- Quoted passage -
Empty Boundary and Clopen Sets
The boundary \(\partial A\) of a set \(A\) is empty if and only if \(A\) is both open and closed (clopen). $$ \partial A = \emptyset \Leftrightarrow A \text{ is clopen} $$
This means that \(A\) has no boundary points, which are points that belong to both the closure of \(A\) and the closure of its complement.
A Practical Example
Example 1
Consider the set \( A = \emptyset \) in the topological space \(\mathbb{R}\) with the standard topology.
We check if the boundary \(\partial A = \emptyset\) is empty.
The closure of \(A = \emptyset\) is:
$$ \text{Cl}(A) = \emptyset $$
The complement of \(A\) is \(A^c = \mathbb{R}\).
The closure of the complement is \( \text{Cl}(A^c) = \mathbb{R}\), since \(\mathbb{R}\) is already closed.

- Directions -
[A] In the text on empty boundaries and clopen sets, what is the passage starting at "Empty Boundary and" and ending at "is already closed."? Return it word for word.
[B] Answer these about the text on empty boundaries and clopen sets:
(i) In Example 1, what topological space and topology is the set considered in?
(ii) What is the complement of A given as?
(iii) Boundary points belong to which two closures?
[C] Can you continue the text on empty boundaries and clopen sets, picking up after its final sentence?

(Element and text location data)
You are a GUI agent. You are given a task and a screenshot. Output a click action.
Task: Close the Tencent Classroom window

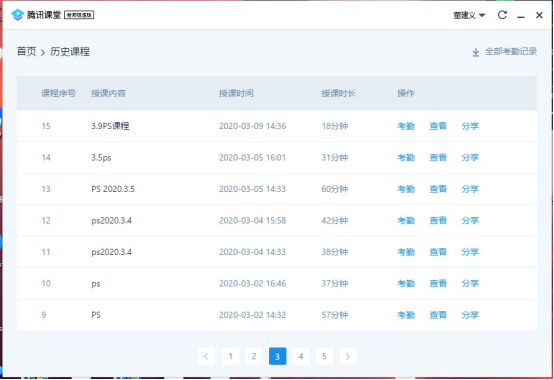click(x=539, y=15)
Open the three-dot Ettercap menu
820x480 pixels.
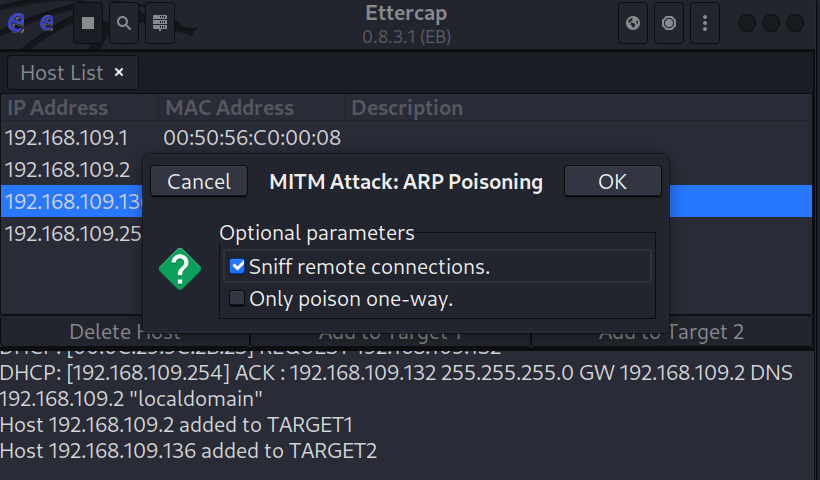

- Answers below -
[A]
Empty Boundary and Clopen Sets
The boundary \(\partial A\) of a set \(A\) is empty if and only if \(A\) is both open and closed (clopen). $$ \partial A = \emptyset \Leftrightarrow A \text{ is clopen} $$
This means that \(A\) has no boundary points, which are points that belong to both the closure of \(A\) and the closure of its complement.
A Practical Example
Example 1
Consider the set \( A = \emptyset \) in the topological space \(\mathbb{R}\) with the standard topology.
We check if the boundary \(\partial A = \emptyset\) is empty.
The closure of \(A = \emptyset\) is:
$$ \text{Cl}(A) = \emptyset $$
The complement of \(A\) is \(A^c = \mathbb{R}\).
The closure of the complement is \( \text{Cl}(A^c) = \mathbb{R}\), since \(\mathbb{R}\) is already closed.

[B]
(i) ℝ with the standard topology.
(ii) ℝ.
(iii) The closure of A and the closure of its complement.

[C]
$$ \text{Cl}(A^c) = \mathbb{R} $$
Thus, the boundary of \(A\) is:
$$ \partial A = \text{Cl}(A) \cap \text{Cl}(A^c) = \emptyset \cap \mathbb{R} = \emptyset $$
In this case, the boundary is empty (\(\partial A = \emptyset\)), so \(A\) is clopen.
Indeed, \(A = \emptyset\) is open by definition in the standard topology and is also closed because it contains all its accumulation points, being empty.
Example 2
Consider the set \( A = \mathbb{R} \) in the topological space \(\mathbb{R}\) with the standard topology.
We check if the boundary \(\partial A = \emptyset\) is empty.
The closure of \(A = \mathbb{R}\) is:
$$ \text{Cl}(A) = \mathbb{R} $$
The complement of \(A\) is \(A^c = \emptyset\).
The closure of the complement is:
$$ \text{Cl}(A^c) = \emptyset $$
Thus, the boundary of \(A\) is:
$$ \partial A = \text{Cl}(A) \cap \text{Cl}(A^c) = \mathbb{R} \cap \emptyset = \emptyset $$
In this case, the boundary is empty (\(\partial A = \emptyset\)), so \(A\) is clopen.
Indeed, \(A = \mathbb{R}\) is open by definition in the standard topology and is closed because it contains all its accumulation points.
Example 3
Consider the set \(A = [0,1)\) in the topological space \(\mathbb{R}\) with the standard topology.
We check if the boundary \(\partial A = \emptyset\) is empty.
The closure of \(A = [0,1)\) is \(\text{Cl}(A) = [0,1]\).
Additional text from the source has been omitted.